Consignes -
a: Reproduisez le passage du texte sur les invariants pédagogiques qui va de « L’idée des invariants » jusqu'à « sorte de boussole. » inclus.
b: D'après le texte sur les invariants pédagogiques, en quelle année Freinet a-t-il publié ses invariants pédagogiques ?

Les invariants pédagogiques (de l'Enseignement Explicite)


En 1964, C. Freinet publiait ses invariants pédagogiques ou valeurs scolaires  qu’il disait inattaquables et sûrs et sur lesquels il basait sa pratique. Je ne doute pas des convictions profondes ni de la sincérité des ambitions de Freinet pour une école qu’il voulait juste, mais nous savons aujourd’hui l’inanité de son modèle sur le plan pédagogique.

L’idée des invariants ou principes incontournables sur lesquels va venir s’installer une pratique pédagogique est à mon sens nécessaire. Toute pratique pédagogique s’appuie sur un certain nombre de conceptions qui en constituent une sorte de boussole.

Extrait des données -
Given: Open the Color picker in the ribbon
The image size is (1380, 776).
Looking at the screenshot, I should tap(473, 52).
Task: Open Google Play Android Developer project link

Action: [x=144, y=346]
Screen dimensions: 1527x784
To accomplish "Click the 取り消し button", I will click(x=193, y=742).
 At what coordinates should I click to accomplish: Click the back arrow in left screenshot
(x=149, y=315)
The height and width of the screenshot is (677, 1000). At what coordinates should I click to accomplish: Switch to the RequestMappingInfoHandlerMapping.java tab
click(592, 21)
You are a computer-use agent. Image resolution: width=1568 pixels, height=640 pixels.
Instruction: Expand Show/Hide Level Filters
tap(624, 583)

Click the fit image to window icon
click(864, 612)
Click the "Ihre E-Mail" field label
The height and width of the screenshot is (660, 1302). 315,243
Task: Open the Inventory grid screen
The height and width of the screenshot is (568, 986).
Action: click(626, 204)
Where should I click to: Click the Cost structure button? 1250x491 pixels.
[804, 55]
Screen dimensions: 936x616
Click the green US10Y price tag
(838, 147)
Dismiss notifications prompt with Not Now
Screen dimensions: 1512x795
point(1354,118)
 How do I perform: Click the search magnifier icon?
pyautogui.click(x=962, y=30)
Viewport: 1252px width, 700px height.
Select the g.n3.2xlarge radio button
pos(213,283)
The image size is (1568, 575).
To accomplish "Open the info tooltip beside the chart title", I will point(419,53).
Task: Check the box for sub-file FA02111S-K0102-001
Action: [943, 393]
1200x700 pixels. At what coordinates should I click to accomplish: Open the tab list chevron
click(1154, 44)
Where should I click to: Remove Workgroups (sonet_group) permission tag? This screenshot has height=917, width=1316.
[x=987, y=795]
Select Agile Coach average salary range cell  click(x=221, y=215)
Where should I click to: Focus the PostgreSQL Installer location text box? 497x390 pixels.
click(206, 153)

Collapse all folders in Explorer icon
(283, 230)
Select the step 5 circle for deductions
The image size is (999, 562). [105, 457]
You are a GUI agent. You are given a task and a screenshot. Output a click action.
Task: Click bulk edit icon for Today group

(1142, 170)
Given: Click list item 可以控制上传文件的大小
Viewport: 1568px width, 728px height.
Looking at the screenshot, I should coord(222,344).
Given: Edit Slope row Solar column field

Réponses par consigne -
a:
L’idée des invariants ou principes incontournables sur lesquels va venir s’installer une pratique pédagogique est à mon sens nécessaire. Toute pratique pédagogique s’appuie sur un certain nombre de conceptions qui en constituent une sorte de boussole.

b: En 1964.